### Task to complete
Every entry below must be retyped exactly, and the pictures must be left out.

Source data
● ● ● ● ●

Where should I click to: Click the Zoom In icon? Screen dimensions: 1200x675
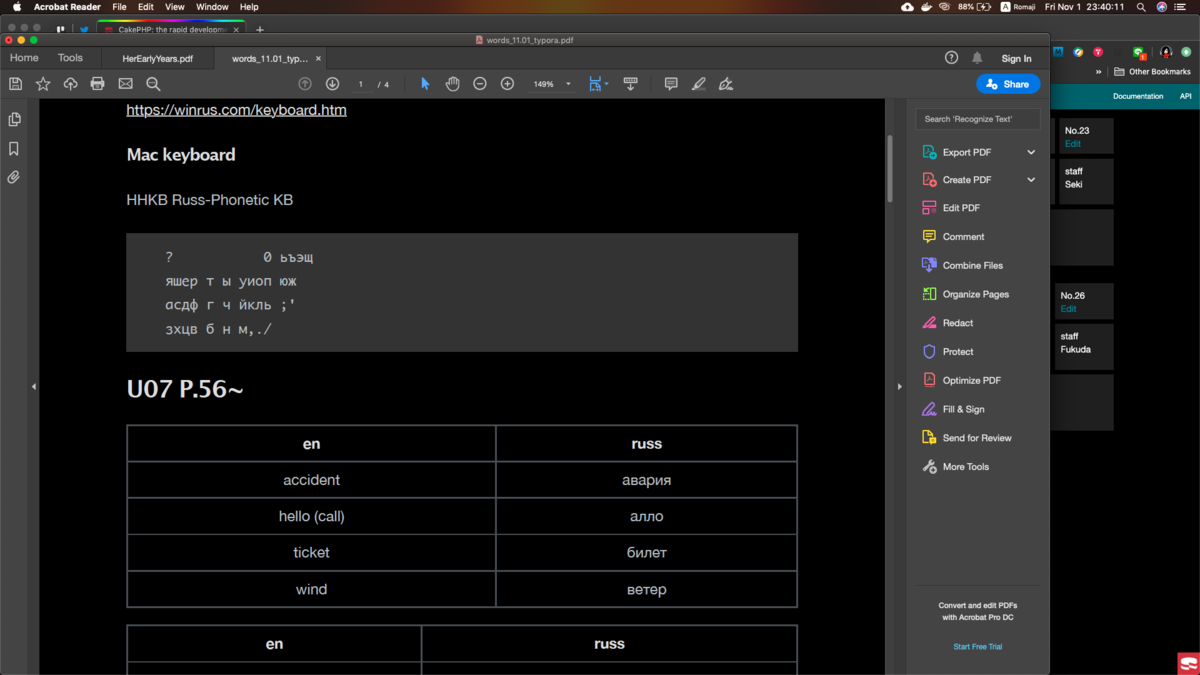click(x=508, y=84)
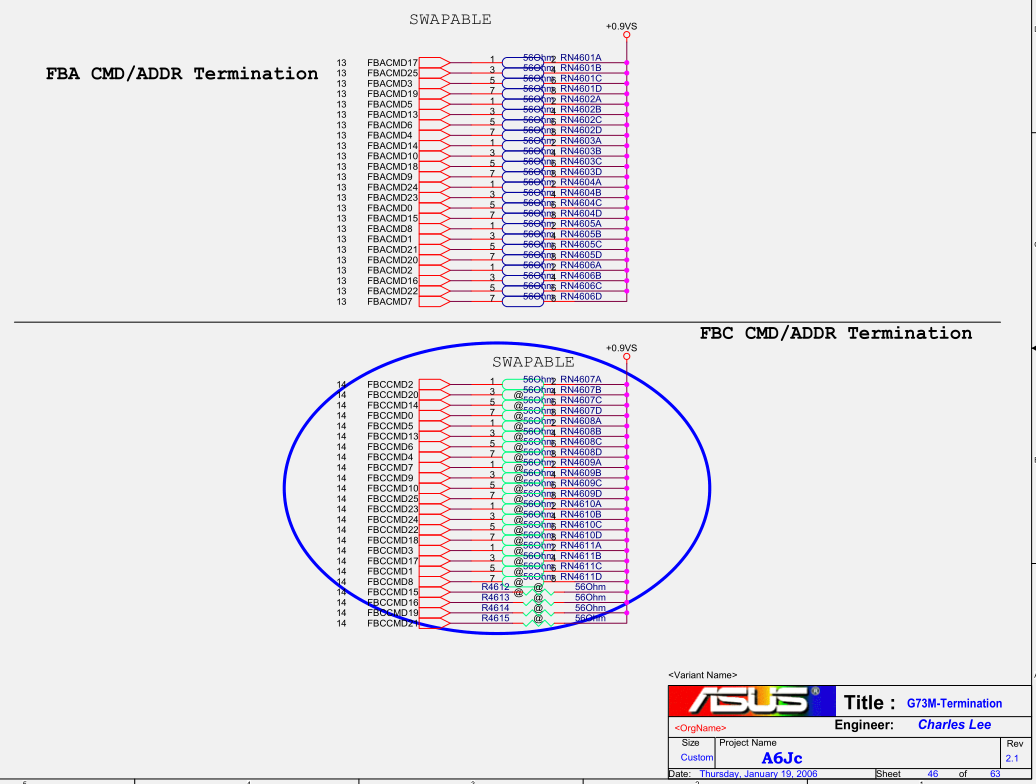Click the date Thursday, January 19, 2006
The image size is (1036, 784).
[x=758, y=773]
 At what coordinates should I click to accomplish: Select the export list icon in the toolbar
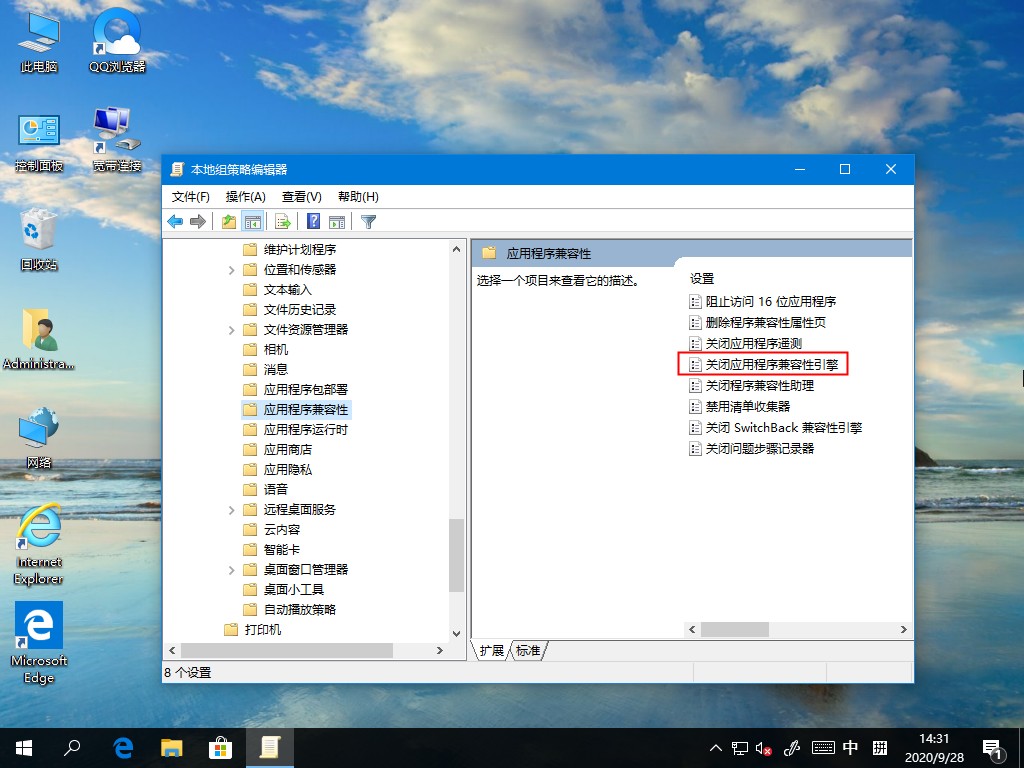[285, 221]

● ● ● ● ●

### Response to the exercise
Where should I click to: Click the Zoom In icon? Screen dimensions: 1200x675
click(x=508, y=84)
Click the date Thursday, January 19, 2006
The image size is (1036, 784).
[x=758, y=773]
 At what coordinates should I click to accomplish: Select the export list icon in the toolbar
[285, 221]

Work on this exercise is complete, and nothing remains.